### MATERIAL FOR THIS EXERCISE ###

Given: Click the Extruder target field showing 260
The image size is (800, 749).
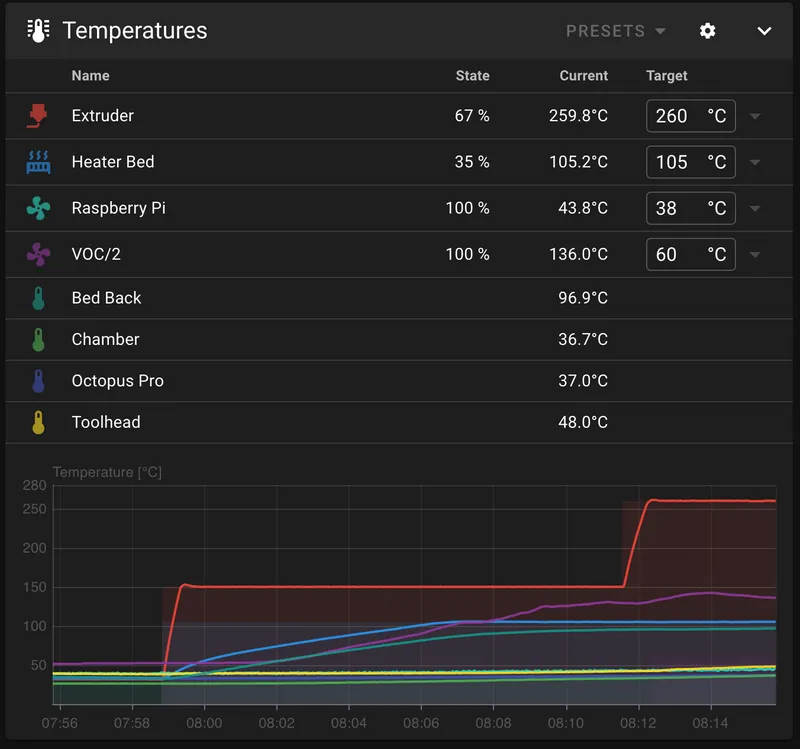Looking at the screenshot, I should coord(690,116).
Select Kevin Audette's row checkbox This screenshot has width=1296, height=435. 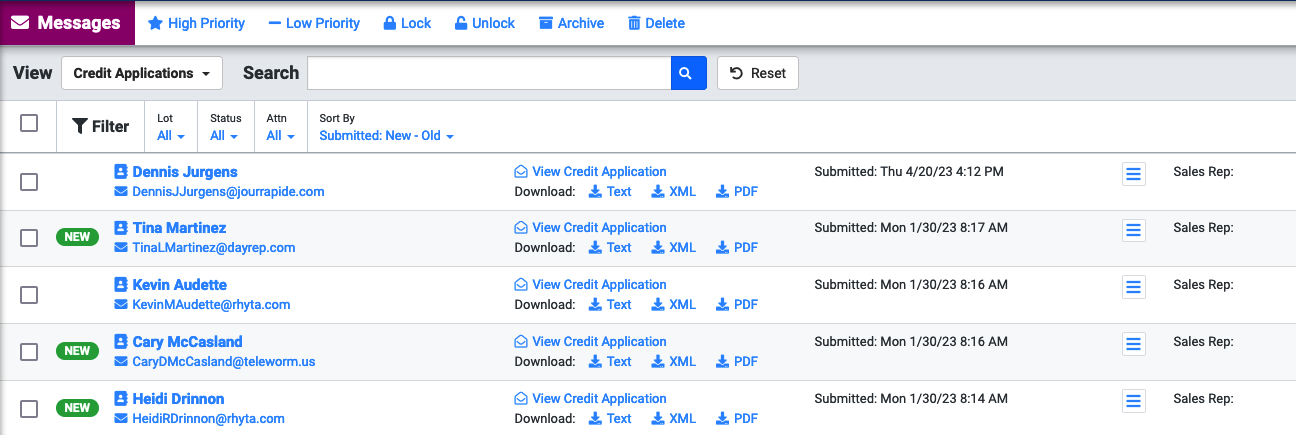(29, 295)
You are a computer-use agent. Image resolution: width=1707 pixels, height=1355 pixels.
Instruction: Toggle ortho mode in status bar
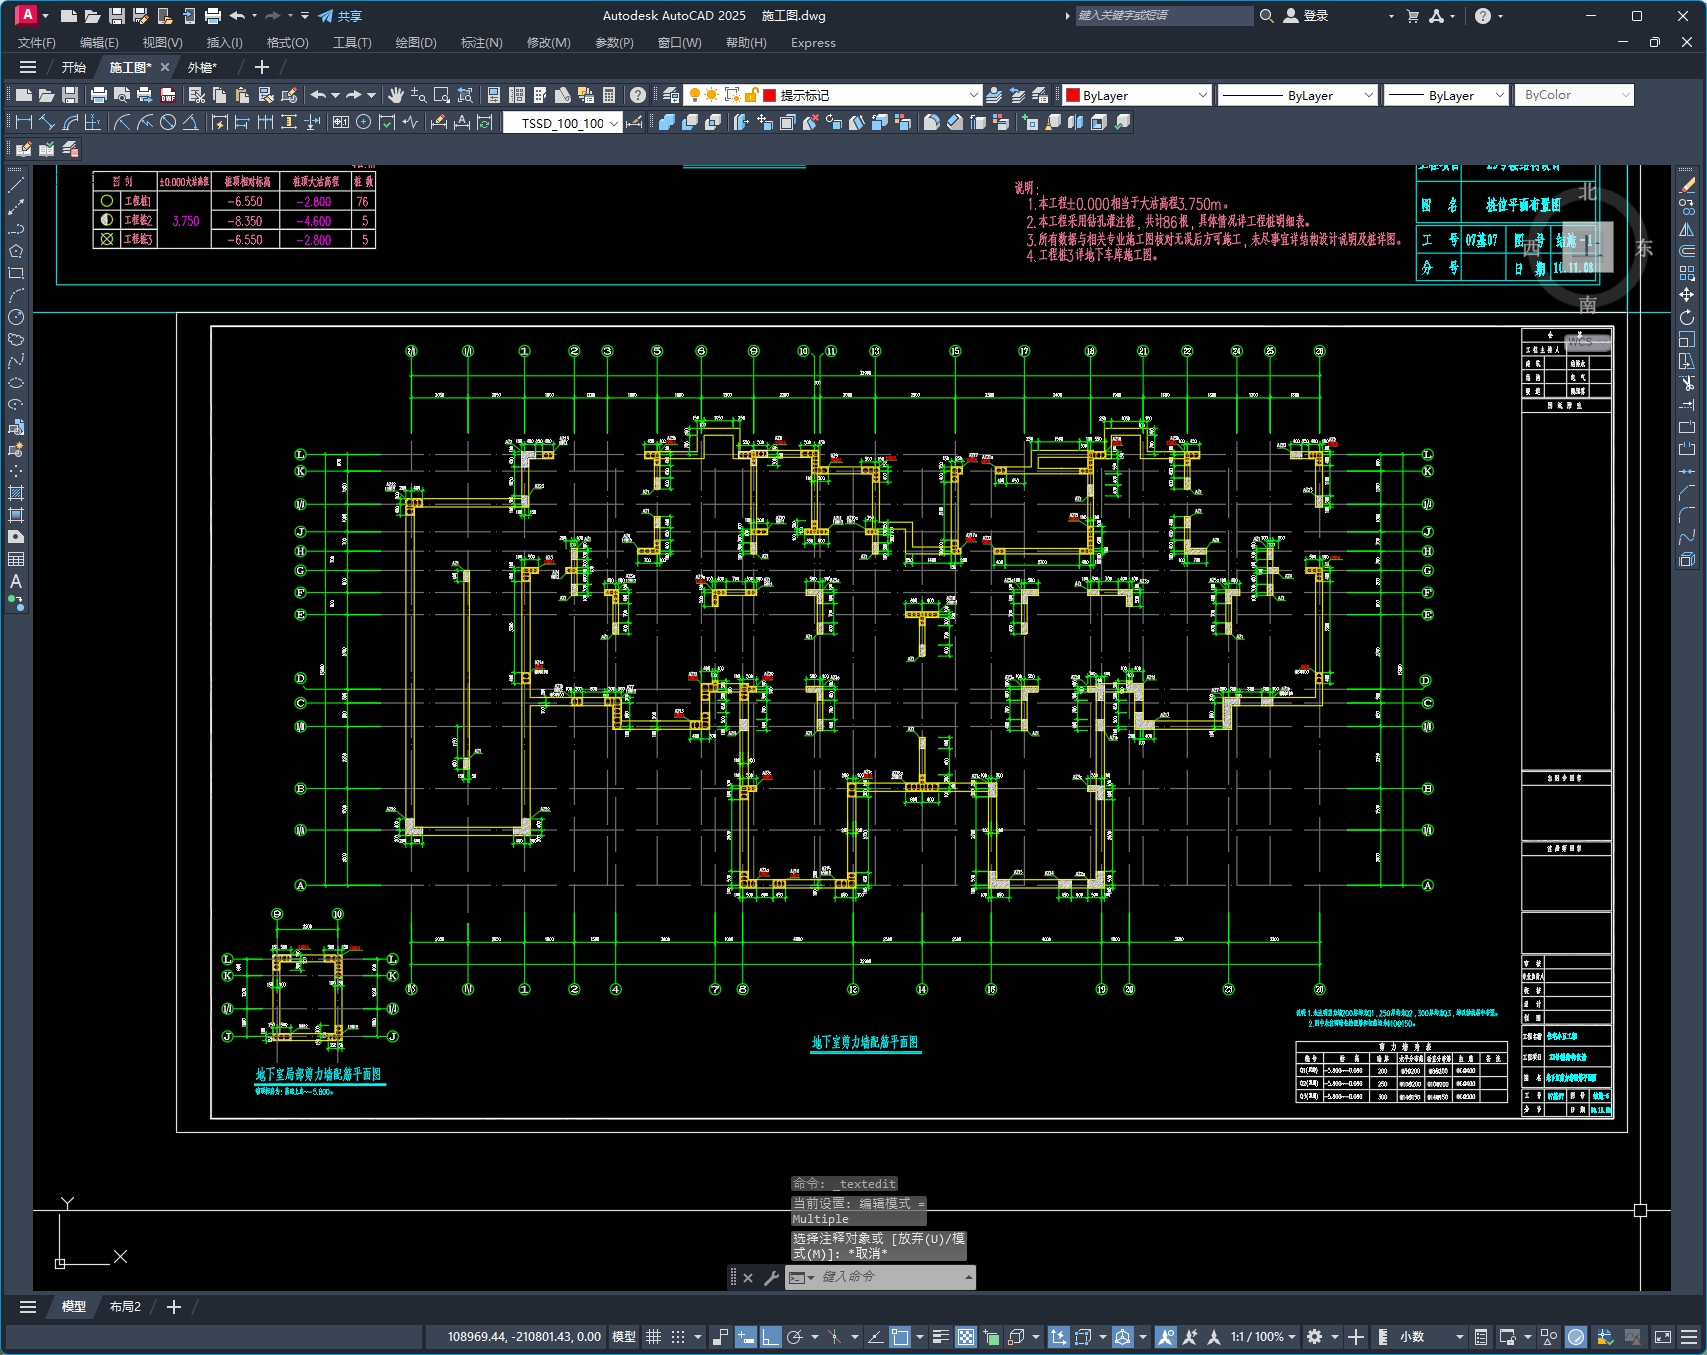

###

» CHALLENGE
Please pull out the lines above word for word, starting with the line that contains "You are a computer-use" and going on through the last line, and leave the pictures out of your answer.

» EXERCISE RESPONSE
You are a computer-use agent. Image resolution: width=1707 pixels, height=1355 pixels.
Instruction: Toggle ortho mode in status bar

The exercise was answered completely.